Dans la tronche... :modo:


----------



## Bladrak (7 Septembre 2009)

Romuald a dit:


> C'est un fil élastique ?



Non c'est un fil harmonique...

Boing, boing, boing !


----------



## Bassman (7 Septembre 2009)

Tiens un Bladrak qui part loiiiiiin mais loooooiiiiiiiiiiin


----------



## LeConcombreMaske (7 Septembre 2009)

je ne vois pas "tirage de nouille" dans ta liste Bassou ! 

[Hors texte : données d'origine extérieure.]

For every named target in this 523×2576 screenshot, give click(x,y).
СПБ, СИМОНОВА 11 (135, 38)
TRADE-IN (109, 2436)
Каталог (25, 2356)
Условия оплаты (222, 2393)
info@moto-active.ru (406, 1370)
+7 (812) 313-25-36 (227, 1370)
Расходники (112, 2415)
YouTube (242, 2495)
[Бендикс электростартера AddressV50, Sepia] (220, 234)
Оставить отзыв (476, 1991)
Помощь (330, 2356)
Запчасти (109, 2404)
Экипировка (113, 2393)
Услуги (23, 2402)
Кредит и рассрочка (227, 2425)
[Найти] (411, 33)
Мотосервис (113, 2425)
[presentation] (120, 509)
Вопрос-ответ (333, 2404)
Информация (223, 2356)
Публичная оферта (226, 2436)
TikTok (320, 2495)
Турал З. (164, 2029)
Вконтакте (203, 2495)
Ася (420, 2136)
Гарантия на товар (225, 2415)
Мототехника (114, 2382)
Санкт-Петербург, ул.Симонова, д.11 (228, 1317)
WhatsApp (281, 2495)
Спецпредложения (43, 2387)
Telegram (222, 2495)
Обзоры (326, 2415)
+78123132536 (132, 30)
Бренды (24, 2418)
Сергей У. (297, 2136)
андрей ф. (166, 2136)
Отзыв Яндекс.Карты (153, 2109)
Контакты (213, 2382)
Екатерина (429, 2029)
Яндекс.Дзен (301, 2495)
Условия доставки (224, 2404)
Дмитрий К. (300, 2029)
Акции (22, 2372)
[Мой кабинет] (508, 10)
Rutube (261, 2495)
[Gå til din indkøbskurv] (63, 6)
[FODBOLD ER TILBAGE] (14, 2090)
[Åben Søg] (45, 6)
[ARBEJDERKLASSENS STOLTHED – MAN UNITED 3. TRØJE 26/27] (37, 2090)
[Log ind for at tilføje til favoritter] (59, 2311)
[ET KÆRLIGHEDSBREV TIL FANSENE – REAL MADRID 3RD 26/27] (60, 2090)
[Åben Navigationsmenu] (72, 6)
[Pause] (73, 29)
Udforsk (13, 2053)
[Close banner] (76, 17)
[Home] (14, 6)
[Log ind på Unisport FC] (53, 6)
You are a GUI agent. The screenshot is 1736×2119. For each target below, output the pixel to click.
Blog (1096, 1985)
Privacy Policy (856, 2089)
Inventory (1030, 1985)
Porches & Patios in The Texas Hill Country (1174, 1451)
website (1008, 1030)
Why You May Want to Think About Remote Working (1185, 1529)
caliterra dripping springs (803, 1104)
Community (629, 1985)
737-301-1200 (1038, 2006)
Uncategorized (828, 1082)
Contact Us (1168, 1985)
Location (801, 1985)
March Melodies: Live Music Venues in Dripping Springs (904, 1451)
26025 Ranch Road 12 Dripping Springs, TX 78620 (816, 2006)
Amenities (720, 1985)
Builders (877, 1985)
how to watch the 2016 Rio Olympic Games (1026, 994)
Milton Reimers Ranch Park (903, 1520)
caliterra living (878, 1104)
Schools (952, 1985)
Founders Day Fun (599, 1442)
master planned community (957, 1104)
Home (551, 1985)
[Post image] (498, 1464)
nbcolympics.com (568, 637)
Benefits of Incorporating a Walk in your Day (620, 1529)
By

C'est pourtant le sport favori de nombreux jeunes cons membres actifs qui traînent ici...


----------



## Bassman (7 Septembre 2009)

Ah mais je n'ai pas le monopole du coeur des fils, et puis j'ai pas dit que ma liste était exhaustive.

Puis bon, le jokari, c'est un peu un sport pour se tirer sur l'élastique


----------



## jugnin (7 Septembre 2009)

Du reste, dans les faits, je trouve que c'est une très bonne initiative, que tu as là, bassou. C'est un fil sur les fils à ouvrir. Je suis d'avis de l'épingler en tête du forum. Ainsi, le nioube se verra invité à y soumettre son idée à la con. Genre, j'sais pas, un fil sur le cyclisme... On pourra lui dire qu'il est con comme son fil ici-même, le bouler rouge de façon massive et coordonnée, normal, quoi. Vous me direz que ça sert à rien. Ouais à rien, sauf que ça fait moins de taf pour les modos.

Ah bah nan, ça sert à rien, effectivement.


----------



## Bassman (7 Septembre 2009)

Pour alimenter ce fil au combien intéressant, sachez que Samedi prochain s'ouvre les championnats du Monde de Jokari sur glace sur le parking du Super U de Vezoul.

Traditionnellement, ces Championnats du monde ont lieu en Août, mais cette année, ils seront en Septembre à cause du centenaire du Curling sur parking de supermarché. Espérons que cette année la glace sera présente, parce que courir en patin à glaces sur du béton, c'est pas simple&#8230;


----------



## Fab'Fab (7 Septembre 2009)

Ah mais attention.
Pas de Jokari de qualité sans une bonne raquette en bois.
C'est important la raquette en bois.


----------



## Bassman (7 Septembre 2009)

Fab'Fab a dit:


> Ah mais attention.
> Pas de Jokari de qualité sans une bonne raquette en bois.
> C'est important la raquette en bois.



Aie. Y'a 2 écoles : 
- La traditionnelle raquette en bois
- La moderne raquette en fibre de carbone

Il nous faut donc ouvrir 2 fils :
- Fan de Jokari avec raquette en bois
- Fan de Jokari avec raquette en fibre de carbone

Sinon nous allons avoir des discussions interminables (surtout minables) à la manière des plus fervent défenseurs de MacOS© face à ceux de Windows©.


----------



## da capo (7 Septembre 2009)

Et le poids de la base ? Hein ?
Personne n'en parle ?


----------



## LeConcombreMaske (7 Septembre 2009)

personnellement, je joue avec ce type de raquette... en bois donc...


----------



## boodou (7 Septembre 2009)

da capo a dit:


> Et le poids de la base ? Hein ?
> Personne n'en parle ?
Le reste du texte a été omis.